TEXTO PROPORCIONADO:
Identificar el mecanismo que opera en la naturalización y efectividad de esta representación resulta importante. Si tenemos en cuenta cómo este proceso de construcción encuentra su eco y legitima los discursos políticos, las normativas, las prácticas institucionales y las acciones cotidianas que se dirigen hacia los jóvenes, los atraviesan, y perpetúa las dinámicas de desigualdad en la que se encuentran insertos.

En este contexto, resulta importante abordar el rol que el conocimiento denominado experto ha desempeñado en la legitimación de dichos modelos representacionales. El texto que proponemos pretende abrir, más que cerrar de manera conclusiva, interrogantes sobre el efecto de estos marcos cognitivos y proponer elementos reflexivos que nos permitan repensar la utilidad social de la investigación y la aplicabilidad del conocimiento que producimos en los espacios académicos, para que pueda tener una perspectiva transformadora (López Fernández, 2017), ya que en definitiva el Trabajo social se ocupa o incide en promover estos procesos.

OBJETIVO A: Copie de forma íntegra el texto sobre el conocimiento experto y la representación de los jóvenes.

Registros extraídos
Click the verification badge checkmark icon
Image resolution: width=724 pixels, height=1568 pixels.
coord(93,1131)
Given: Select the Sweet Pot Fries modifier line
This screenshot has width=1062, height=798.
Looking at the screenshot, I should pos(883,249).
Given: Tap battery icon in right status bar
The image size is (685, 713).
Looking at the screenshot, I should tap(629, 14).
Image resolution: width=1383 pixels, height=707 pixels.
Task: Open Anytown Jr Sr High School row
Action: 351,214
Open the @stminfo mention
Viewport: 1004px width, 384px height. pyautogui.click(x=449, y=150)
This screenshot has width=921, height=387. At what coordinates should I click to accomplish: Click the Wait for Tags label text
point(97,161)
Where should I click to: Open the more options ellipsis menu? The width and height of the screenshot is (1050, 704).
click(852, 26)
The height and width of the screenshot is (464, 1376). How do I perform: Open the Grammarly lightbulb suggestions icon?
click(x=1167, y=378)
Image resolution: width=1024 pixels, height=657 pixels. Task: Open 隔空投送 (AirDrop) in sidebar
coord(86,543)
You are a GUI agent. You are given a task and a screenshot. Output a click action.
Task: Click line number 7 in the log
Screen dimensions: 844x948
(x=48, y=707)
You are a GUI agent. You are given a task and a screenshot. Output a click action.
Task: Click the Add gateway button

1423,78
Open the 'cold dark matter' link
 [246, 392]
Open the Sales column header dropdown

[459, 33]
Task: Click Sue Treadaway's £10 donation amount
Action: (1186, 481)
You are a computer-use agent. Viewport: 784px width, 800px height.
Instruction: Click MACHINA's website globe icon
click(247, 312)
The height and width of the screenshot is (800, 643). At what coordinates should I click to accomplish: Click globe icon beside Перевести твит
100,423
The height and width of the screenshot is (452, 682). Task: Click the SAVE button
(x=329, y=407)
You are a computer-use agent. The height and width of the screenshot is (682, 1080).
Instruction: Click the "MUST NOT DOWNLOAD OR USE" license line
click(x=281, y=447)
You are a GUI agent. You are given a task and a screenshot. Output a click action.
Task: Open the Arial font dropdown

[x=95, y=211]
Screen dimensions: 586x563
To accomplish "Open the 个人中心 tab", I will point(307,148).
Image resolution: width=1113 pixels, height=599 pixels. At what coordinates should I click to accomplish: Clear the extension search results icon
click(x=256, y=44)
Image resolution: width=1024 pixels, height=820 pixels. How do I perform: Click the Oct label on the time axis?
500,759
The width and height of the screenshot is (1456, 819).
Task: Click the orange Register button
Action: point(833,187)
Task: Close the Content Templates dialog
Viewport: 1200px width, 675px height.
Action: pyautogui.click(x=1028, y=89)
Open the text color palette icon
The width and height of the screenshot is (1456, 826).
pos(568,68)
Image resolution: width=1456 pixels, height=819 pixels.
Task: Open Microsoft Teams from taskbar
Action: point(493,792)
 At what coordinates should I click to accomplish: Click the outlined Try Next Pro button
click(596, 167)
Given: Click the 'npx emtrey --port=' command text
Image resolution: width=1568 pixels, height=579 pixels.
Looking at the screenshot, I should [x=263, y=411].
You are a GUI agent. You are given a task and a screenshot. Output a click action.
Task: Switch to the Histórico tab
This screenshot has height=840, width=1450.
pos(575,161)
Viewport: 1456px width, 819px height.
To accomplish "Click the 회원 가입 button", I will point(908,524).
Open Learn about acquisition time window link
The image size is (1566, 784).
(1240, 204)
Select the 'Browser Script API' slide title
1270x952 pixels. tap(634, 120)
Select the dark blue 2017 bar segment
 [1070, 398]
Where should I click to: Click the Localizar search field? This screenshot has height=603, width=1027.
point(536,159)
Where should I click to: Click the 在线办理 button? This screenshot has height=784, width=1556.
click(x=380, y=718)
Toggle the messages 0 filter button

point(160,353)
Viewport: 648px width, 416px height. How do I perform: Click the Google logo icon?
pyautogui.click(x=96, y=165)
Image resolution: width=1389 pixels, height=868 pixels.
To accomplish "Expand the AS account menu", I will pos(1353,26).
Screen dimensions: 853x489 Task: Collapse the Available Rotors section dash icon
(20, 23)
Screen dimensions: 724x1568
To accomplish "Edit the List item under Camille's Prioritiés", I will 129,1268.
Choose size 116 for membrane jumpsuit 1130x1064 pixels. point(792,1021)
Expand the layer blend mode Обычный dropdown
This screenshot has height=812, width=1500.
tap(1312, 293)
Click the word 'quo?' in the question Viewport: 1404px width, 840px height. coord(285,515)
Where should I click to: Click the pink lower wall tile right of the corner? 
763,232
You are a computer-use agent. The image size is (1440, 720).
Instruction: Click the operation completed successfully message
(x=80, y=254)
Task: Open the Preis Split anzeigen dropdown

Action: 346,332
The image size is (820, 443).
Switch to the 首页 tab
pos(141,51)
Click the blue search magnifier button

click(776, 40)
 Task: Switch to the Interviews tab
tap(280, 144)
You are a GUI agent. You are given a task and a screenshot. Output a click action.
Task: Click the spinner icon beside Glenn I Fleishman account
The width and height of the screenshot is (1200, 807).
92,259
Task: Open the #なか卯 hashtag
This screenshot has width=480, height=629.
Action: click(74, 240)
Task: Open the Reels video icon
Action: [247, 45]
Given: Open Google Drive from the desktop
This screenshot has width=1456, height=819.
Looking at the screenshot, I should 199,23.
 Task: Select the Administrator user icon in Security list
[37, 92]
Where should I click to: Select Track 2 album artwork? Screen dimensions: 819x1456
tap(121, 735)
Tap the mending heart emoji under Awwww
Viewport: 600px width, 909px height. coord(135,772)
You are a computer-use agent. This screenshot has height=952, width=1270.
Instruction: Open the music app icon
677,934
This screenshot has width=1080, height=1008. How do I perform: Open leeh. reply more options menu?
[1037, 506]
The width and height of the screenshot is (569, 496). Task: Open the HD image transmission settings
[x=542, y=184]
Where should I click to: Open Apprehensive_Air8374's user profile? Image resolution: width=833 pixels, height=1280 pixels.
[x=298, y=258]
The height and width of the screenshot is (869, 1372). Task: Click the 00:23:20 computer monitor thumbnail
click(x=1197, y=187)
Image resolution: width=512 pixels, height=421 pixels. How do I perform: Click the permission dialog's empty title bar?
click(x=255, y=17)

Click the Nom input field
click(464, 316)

OBJETIVO B: Presente como lista numerada las líneas del listado comprendidas desde la que contiene "Open the 'cold dark matter' link" hasta la que contiene "(x=329, y=407)", ambas incluidas. Omita las líneas en blanco.

RESPUESTA ESPERADA A:
Identificar el mecanismo que opera en la naturalización y efectividad de esta representación resulta importante. Si tenemos en cuenta cómo este proceso de construcción encuentra su eco y legitima los discursos políticos, las normativas, las prácticas institucionales y las acciones cotidianas que se dirigen hacia los jóvenes, los atraviesan, y perpetúa las dinámicas de desigualdad en la que se encuentran insertos.

En este contexto, resulta importante abordar el rol que el conocimiento denominado experto ha desempeñado en la legitimación de dichos modelos representacionales. El texto que proponemos pretende abrir, más que cerrar de manera conclusiva, interrogantes sobre el efecto de estos marcos cognitivos y proponer elementos reflexivos que nos permitan repensar la utilidad social de la investigación y la aplicabilidad del conocimiento que producimos en los espacios académicos, para que pueda tener una perspectiva transformadora (López Fernández, 2017), ya que en definitiva el Trabajo social se ocupa o incide en promover estos procesos.

RESPUESTA ESPERADA B:
1. Open the 'cold dark matter' link
2.  [246, 392]
3. Open the Sales column header dropdown
4. [459, 33]
5. Task: Click Sue Treadaway's £10 donation amount
6. Action: (1186, 481)
7. You are a computer-use agent. Viewport: 784px width, 800px height.
8. Instruction: Click MACHINA's website globe icon
9. click(247, 312)
10. The height and width of the screenshot is (800, 643). At what coordinates should I click to accomplish: Click globe icon beside Перевести твит
11. 100,423
12. The height and width of the screenshot is (452, 682). Task: Click the SAVE button
13. (x=329, y=407)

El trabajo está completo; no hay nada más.